### Exercise requirements
Reproduce word for word the lines from the one containing "This screenshot has height=498, width=658." through the one containing "sound with the", leaving out the pictures.

### Records to use
━━━
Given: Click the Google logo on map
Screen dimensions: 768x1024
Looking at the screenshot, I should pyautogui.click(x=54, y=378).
━━━
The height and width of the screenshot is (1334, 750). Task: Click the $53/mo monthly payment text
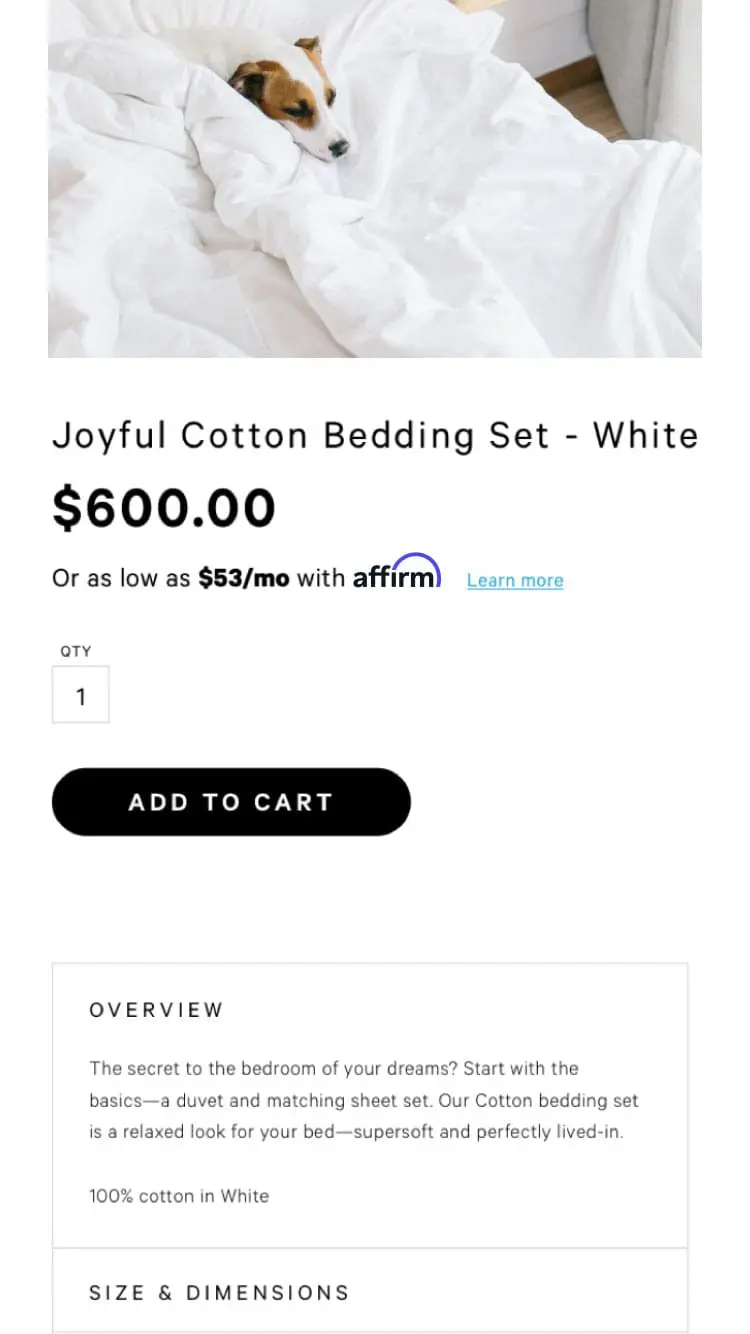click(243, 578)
━━━
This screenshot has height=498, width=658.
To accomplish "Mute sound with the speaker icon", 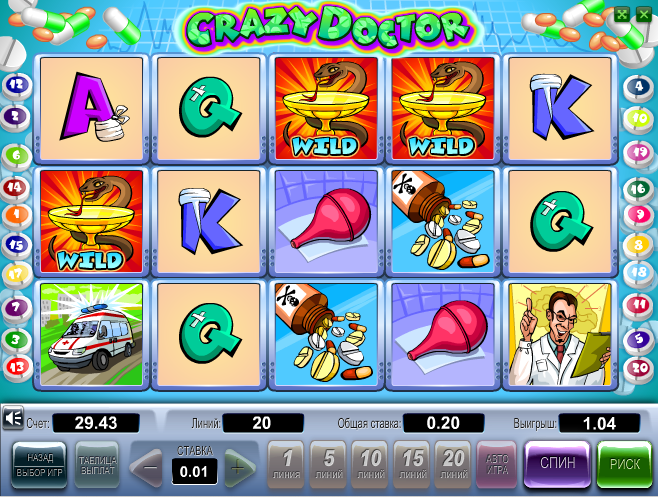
━━━
### Exercise output
This screenshot has height=498, width=658.
To accomplish "Mute sound with the speaker icon", 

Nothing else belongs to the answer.